Exercise directions:
Copy out the lines beginning with the one that contains "The width and height of the screenshot is (1024, 773)." and ending with the last line below, exactly as they stand. Pictures are not copied.

==================================================

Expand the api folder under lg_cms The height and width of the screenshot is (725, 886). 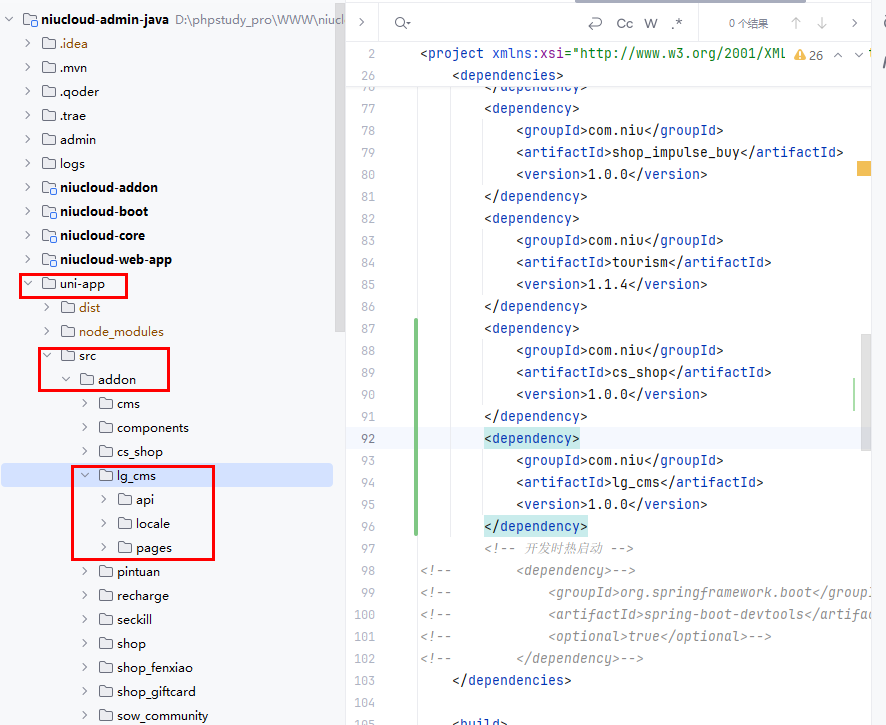104,500
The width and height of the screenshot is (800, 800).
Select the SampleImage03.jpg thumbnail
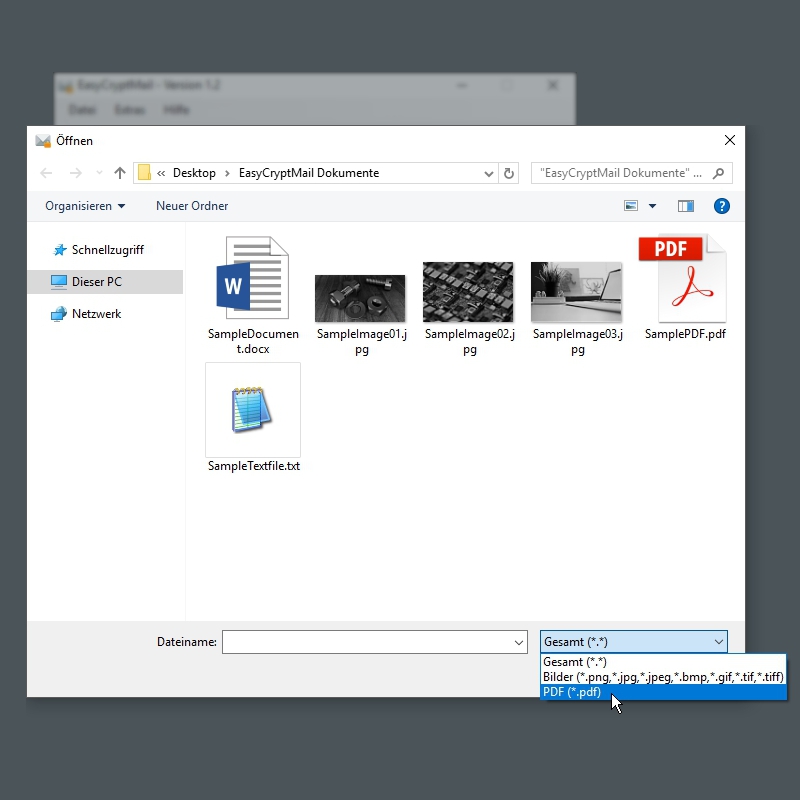(576, 292)
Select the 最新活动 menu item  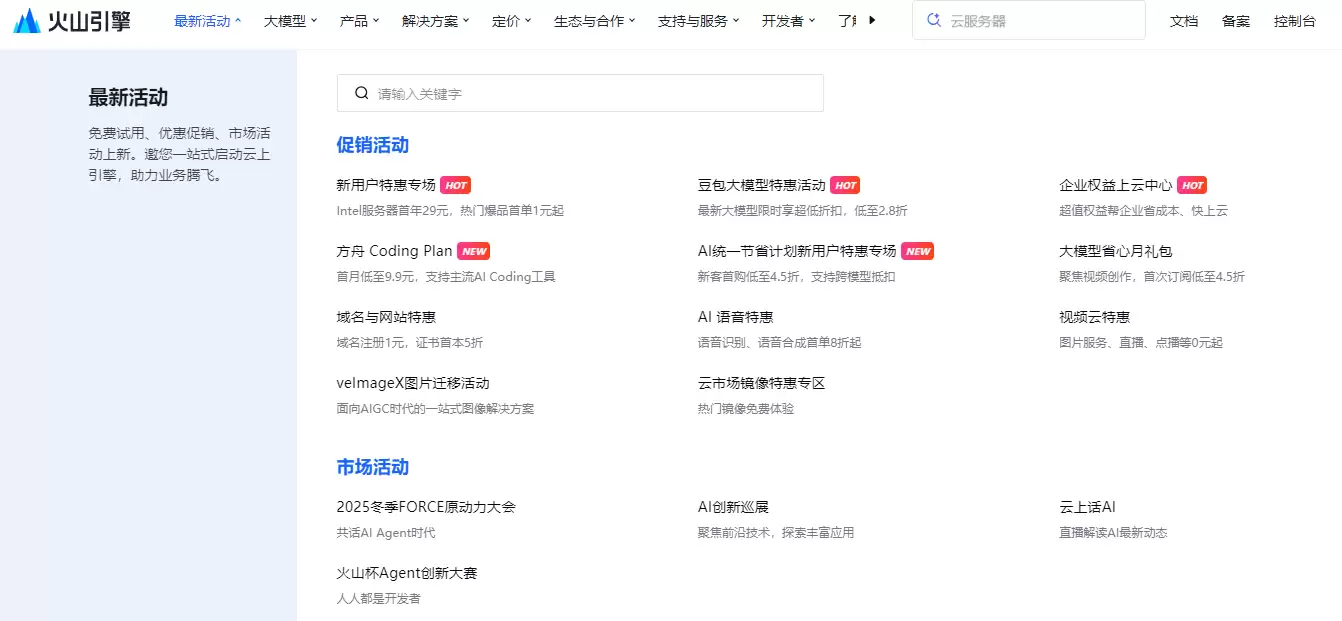point(202,20)
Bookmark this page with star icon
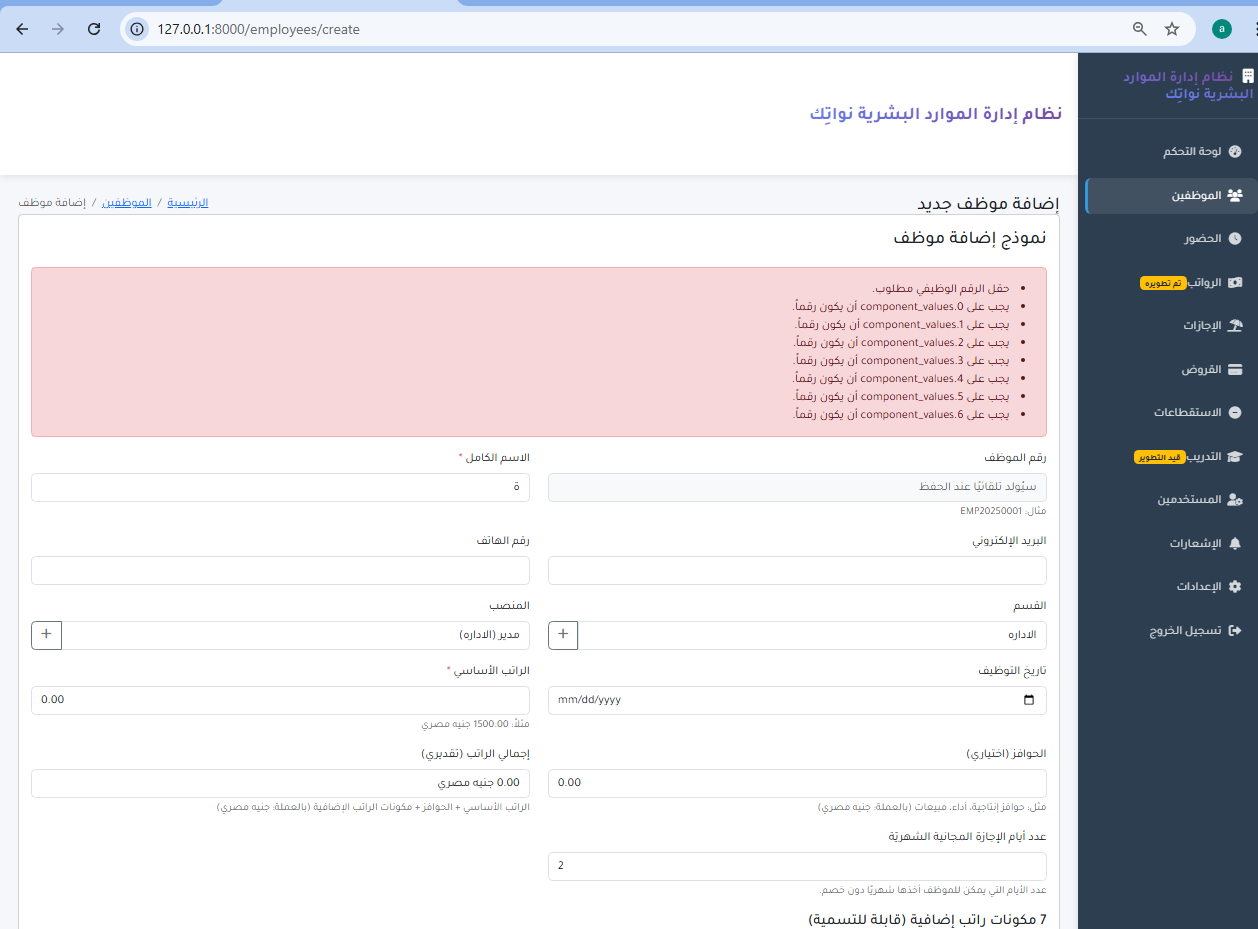1258x929 pixels. click(x=1172, y=29)
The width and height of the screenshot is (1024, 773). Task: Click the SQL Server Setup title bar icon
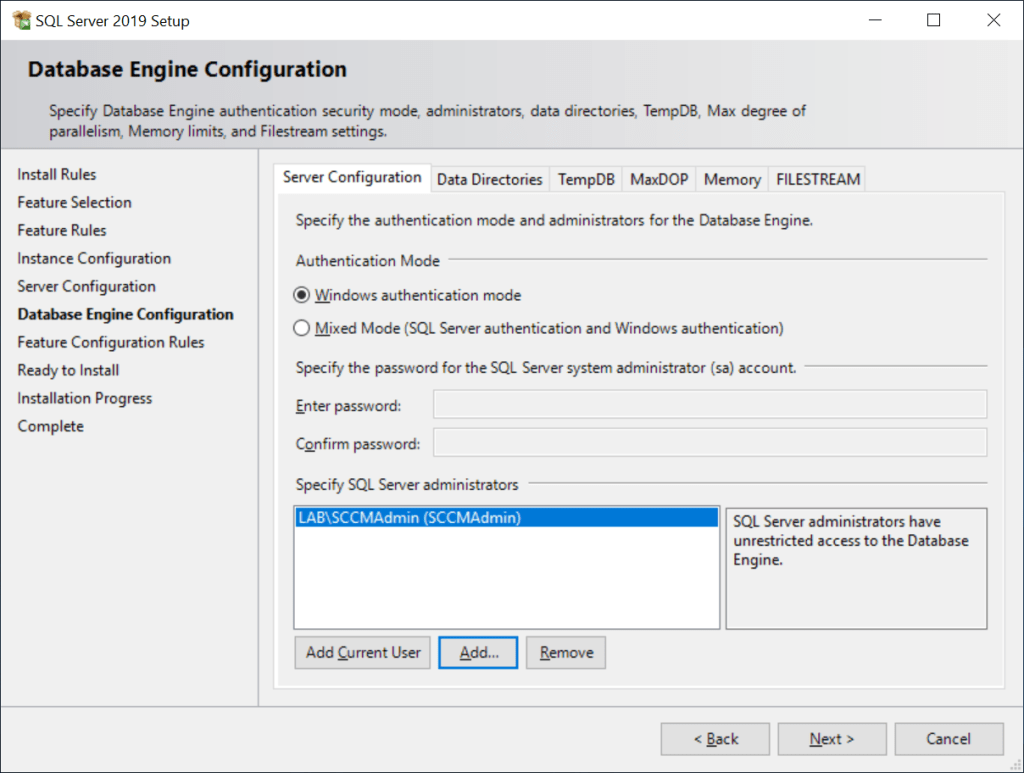pos(21,20)
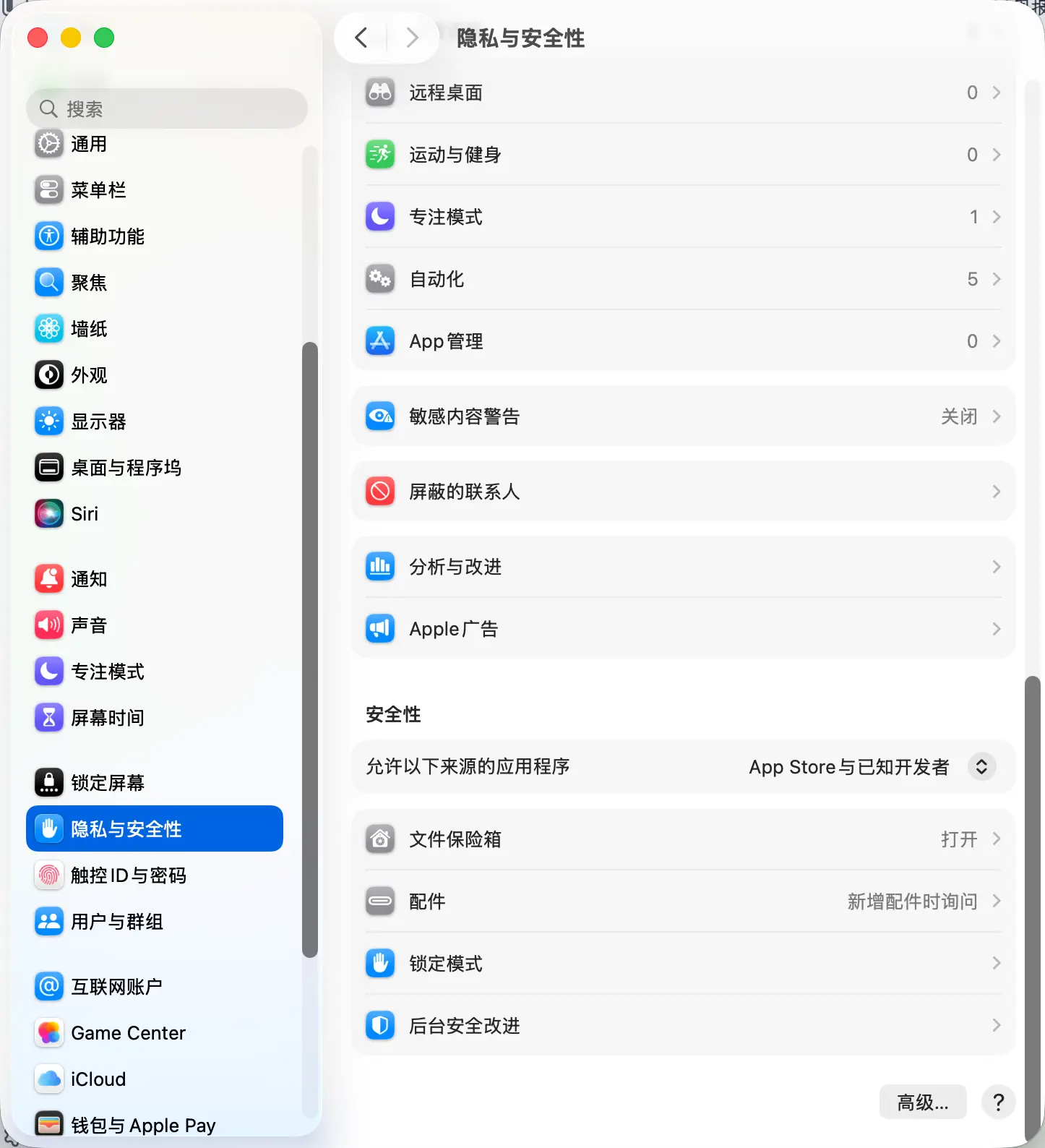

==================================================

Answer section:
The width and height of the screenshot is (1024, 773). Task: Click the SQL Server Setup title bar icon
pos(21,20)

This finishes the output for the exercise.